I also cannot rely on users to enable untracked cache even if their filesystem allows it. So gitstatusd performs tests similar to `git update-index --test-untracked-cache` in the background and builds its own untracked cache if tests pass. This makes for a good user experience with no setup or configuration fiddling.
Because `git status` takes a really long time if the repository is large. And no, the linux kernel is not considered a large repository, there are far larger ones around, mostly private at companies, such as Microsoft and others.
Because you might want to display an up-to-date status permanently in a UI of some sort (e.g. an IDE or editor status bar or a shell prompt — the latter seems to be the use case here), and on big repositories it can be noticeable. Takes 150ms on the rust repository on my machine, with warm cache, that's a serious stutter when it runs on every shell prompt.
The tool's page specifically quotes Chromium which takes ~300ms to status on the author's system.
Why create a computer when an abacus counts just as effectively :) Time, precious time! We're all born with a limited number of breaths, let's not waste them sighing while waiting for a simple task to complete. In this way faster tooling is a very real method otherwise pure-tech projects can prolong the lives of people. Fix a slow popular tool and the effect is multiplied
Code that intentionally celebrates its unapproachability is not a badge of honor or pride, even as a joke. It might occasionally be an unavoidable necessity, in which case it needs enough documentation that the next person who has to deal with it has the best chance possible.

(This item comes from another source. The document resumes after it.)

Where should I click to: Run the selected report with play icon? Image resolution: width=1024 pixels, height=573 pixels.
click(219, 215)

You are quoting a self-deprecating joke. I care deeply about my code being readable, which can be quite challenging when writing high-performance code close to the metal. I'm self-consciously aware of every tricky bit I put in my code. I have to be confident it's worth it (usually because it makes things faster in the real world) and offset the added complexity by writing documentation.
I mean, I think that was a bit of a joke. It's ironic that you rail against this dude for "code that's hard to understand" in reply to a long-form prose article about understanding the code and how it got there..

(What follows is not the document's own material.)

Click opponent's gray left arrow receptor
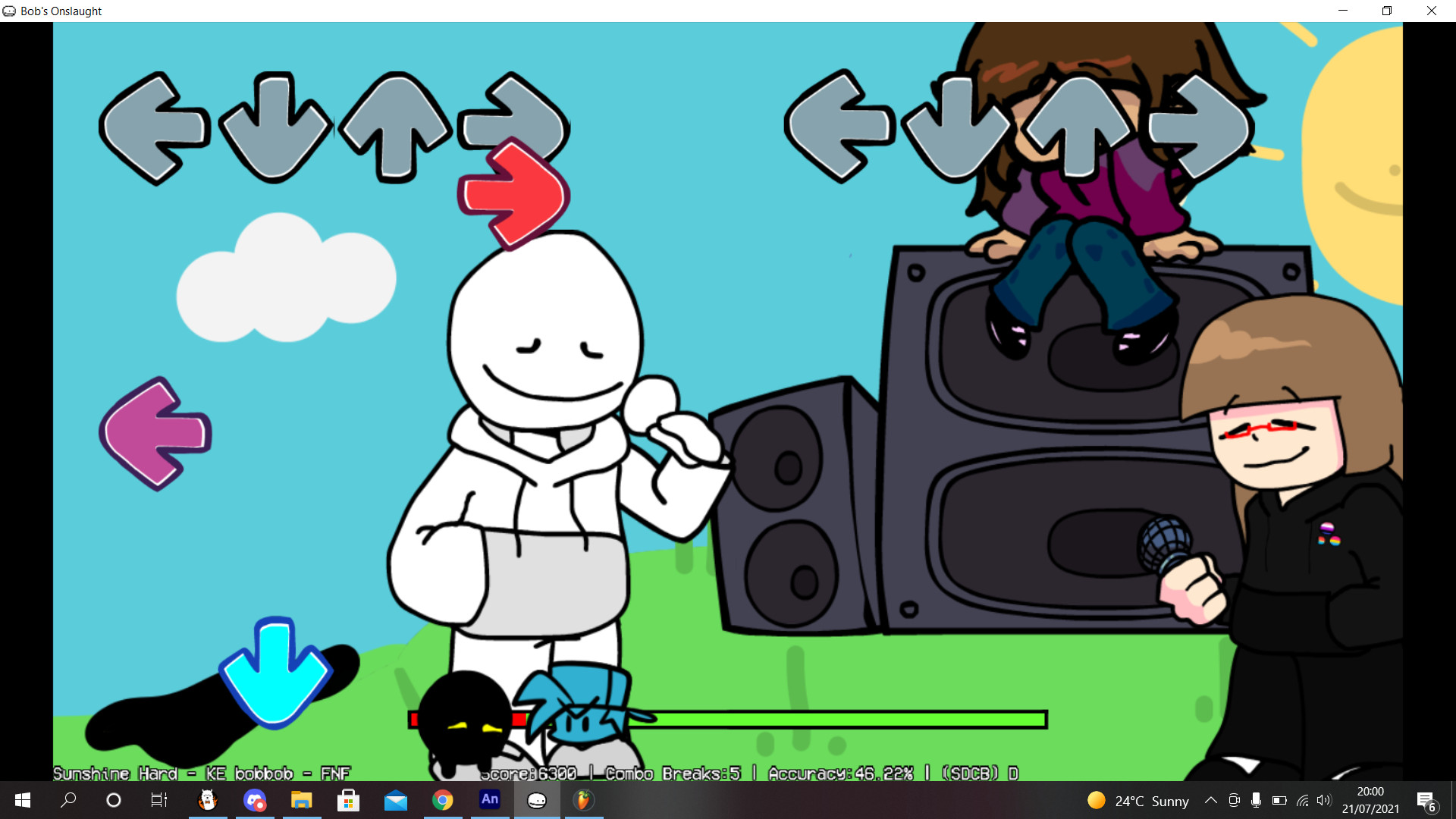 pyautogui.click(x=154, y=127)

We'll probably have to agree to disagree.. but that blog post doesn't really resonate for me... especially the end where it talks about keep it to your "own language." I've never had patience for identity politics especially in the case of a god-damn programming language.
> It's ironic that you rail against this dude for "code that's hard to understand"
I'm sure that it was a joke, and that doesn't make it better. I'm not suggesting that this code was hard to understand, and I enjoyed the article. I'm calling out this particular point, and suggesting that even as a joke, mocking "frontend developers" is very much from the same territory that promotes "Real Programming" and mocks people for their choice of programming language or technology.
I mean it is pretty true that most frontend developers do not have the inclination to go trodding into a C++ code base making syscalls without a wrapper. Even taken uncharitably seriously, that is all the comment was insinuating. Everything else is added by you the reader.
And anyway I'm fine with exclusively frontend devs staying out of systems stuff. Anyone that wants to read OS kernel and compiler source code has tons of choices. Most I've talked to find it dry and boring. They don't belong there... that's fine.
Where are the outrage pitchforks? The comment was extremely calm. Why is any mild, polite criticism or disagreement perceived as "railing against the author"??
Pick your pivot element and partition the strings into <, =, and > based on the first character only. Note this differs from classic quicksort in that we're maintaining three regions, not two. Now recurse for all three regions, except for the = region you look at the second character only. etc.
It's probably a loss for filenames which tend to be short, but for long strings this is a very easy to implement speedup. There's lots more optimizations possible with this technique, e.g. counting-sort style bucketing.